Fadi
Syria, CAHR, Autumn 2012
I am a medical doctor and human rights defender from Syria. I wasn't aware that what I was doing was called defending human rights. I just did what I thought any human should do, even more because I lived in Syria, the place where we weren’t used to hearing about our rights. I first publicly raised my voice in 2006 when I wrote an article that sarcastically criticized the political situation in Syria. It was funny but also deep enough to make my cousin’s boss call him into his office and tell him “This person in the journal has the same family name as you! He is dangerous!”
In 2009, an outbreak of cholera in my area was seriously neglected by the government. This stimulated a group of friends to establish a Facebook group to spark campaign. As a medical student in that period, I felt it was my duty to provide the real definition of cholera especially when the Syrian Directorate of Health in my district was claiming that it wasn't cholera but just a case of acute diarrhoea. I also included criticism of the governmental neglect in my writing. As a result, my mother and father were questioned and threatened by the Syrian security service. The investigators then came to my house and told me to stop - otherwise I would be sent to jail.
In the final months of 2010, I volunteered with a humanitarian project to rescue displaced drought victims in southern Syria. We taught and played with children, gave them some gifts and hope. The Syrian security followed us to the camps several times and threatened us to stop. In the first quarter of 2011 the project stopped as a result of serious threats to our group. The security services also put pressure on the community we were helping; and many of them were worried. The security were worried that word would get out about the conditions these people were living in and this would expose the neglect of the government.
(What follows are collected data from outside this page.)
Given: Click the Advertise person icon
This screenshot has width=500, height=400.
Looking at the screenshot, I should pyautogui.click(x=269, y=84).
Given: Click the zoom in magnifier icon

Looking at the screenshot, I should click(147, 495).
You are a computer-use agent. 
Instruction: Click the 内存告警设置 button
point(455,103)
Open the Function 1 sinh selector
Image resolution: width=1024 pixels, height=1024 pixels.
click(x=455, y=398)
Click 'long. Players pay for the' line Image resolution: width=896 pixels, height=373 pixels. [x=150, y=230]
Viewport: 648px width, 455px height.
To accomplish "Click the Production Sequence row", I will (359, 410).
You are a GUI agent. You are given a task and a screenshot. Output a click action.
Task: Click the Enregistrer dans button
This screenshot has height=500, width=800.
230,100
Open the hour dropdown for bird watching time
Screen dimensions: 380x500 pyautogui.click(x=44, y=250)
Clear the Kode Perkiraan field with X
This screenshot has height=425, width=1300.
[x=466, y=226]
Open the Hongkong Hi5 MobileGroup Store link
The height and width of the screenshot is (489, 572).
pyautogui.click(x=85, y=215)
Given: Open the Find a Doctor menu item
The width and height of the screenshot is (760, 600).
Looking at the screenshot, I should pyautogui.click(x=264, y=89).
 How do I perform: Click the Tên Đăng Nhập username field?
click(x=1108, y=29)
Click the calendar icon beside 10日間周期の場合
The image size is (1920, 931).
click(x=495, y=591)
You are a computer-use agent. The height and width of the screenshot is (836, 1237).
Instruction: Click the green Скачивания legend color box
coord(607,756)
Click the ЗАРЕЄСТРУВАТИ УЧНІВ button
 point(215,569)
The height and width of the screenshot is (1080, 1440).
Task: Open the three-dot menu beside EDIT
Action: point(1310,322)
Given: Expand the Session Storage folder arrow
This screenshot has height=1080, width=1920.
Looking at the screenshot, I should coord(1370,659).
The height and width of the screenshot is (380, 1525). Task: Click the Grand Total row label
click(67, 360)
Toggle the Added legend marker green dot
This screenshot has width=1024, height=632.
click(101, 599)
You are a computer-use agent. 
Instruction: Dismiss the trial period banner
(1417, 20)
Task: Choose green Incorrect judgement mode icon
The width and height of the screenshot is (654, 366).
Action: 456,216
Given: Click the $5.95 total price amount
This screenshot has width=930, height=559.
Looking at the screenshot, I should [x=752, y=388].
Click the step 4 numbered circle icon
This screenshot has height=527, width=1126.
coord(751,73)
Early in 2011, I participated in demonstrations to support the Egyptian and Libyan uprisings in front of their respective embassies in Damascus. This was the first time I cried in the streets of Damascus, when we sang for freedom. Two lasting memories stay with me from this time. The first when I was nearly crushed by a car driven by the security services. The second, when I was running to escape I saw a girl caught and pulled to ground by a Syrian policeman.
In 2011 I volunteered for an environmental society. While we were trying to keep Syria clean and healthy, we were monitored by a security agent who once asked the head of the society if we supported the Green party in Europe. In Syria, this is the mentality of the security services.
In April 2011, I participated in a strike at the hospital where I was studying for my Masters, we were asking for the release of our arrested colleagues. The following month, I was arrested during a civilian secular demonstration against the Al Assad regime in the heart of Damascus. Jail was 4 days in hell… I was insulted, whipped, kicked and electrocuted. In prison, I faced my first real medical exam as a doctor. On the first night a soldier, who had been cursing, kicking and taking photographs of us, was feeling pain in his abdomen. I looked him in the eyes and I saw a patient, not another person. I examined and diagnosed him with irritable bowel syndrome. I wrote the perscription for him on a piece of carton paper. I also advised him how and what to eat. My friends looked at me as if to say "what are you doing?", but for the rest of that night I didn't see that soldier beating or cursing anybody.
I volunteered with a secret medical network aimed to help the protesters and other political activists because I believe that everybody has the right to receive medical treatment.
While in prison my hypertension medicine was confiscated, meaning my health condition grew worse and I had to ask for it. The day after helping the soldier, I was refused my medicine and sent to the prison doctor. The doctor was abusive and was not administering the medicine correctly (he measured my blood pressure from my right hand), when I noted it out to him, he called me a donkey asserting that the right hand was closer to the heart!
After I was released from jail I was broken and scared. It was difficult but I volunteered with a secret medical network aimed to help the protesters and other political activists who were denied medical care by the Syrian regime. I did so because I believe that everybody has the right to receive medical treatment regardless of their sex, opinion, race, religion, financial situation, or any other basis, as a doctor my enemy is the disease.
I finally fled to Jordan in 2012. I tried to attend to the medical needs of the Syrian refugees by visiting them at home trying to find out whom is sick and helping them to locate nearby clinic which could provide free medical care. For me it was so difficult to do all these things because I have hypertension and have an obsessive and anxious personality. I remember the sweating and the palpitation that I used to have on the road in Syria and I remember how I was looking around me with fear! Maybe without adrenaline, I could have done more.
I don't think that you need someone to tell you how dangerous life in Syria was. People are killed in Syria for things you couldn't believe or imagine, a discussion could end in death under torture. Before the uprising life in Syria was so difficult for the opposition and the death was hidden in the cells. Now, death visible in the streets and on our screens, people no longer live in Syria, they are simply trying to stay alive. Try to picture the most brutal and dangerous scenario you can imagine, I can tell you that human rights activists in Syria face worse than this everyday.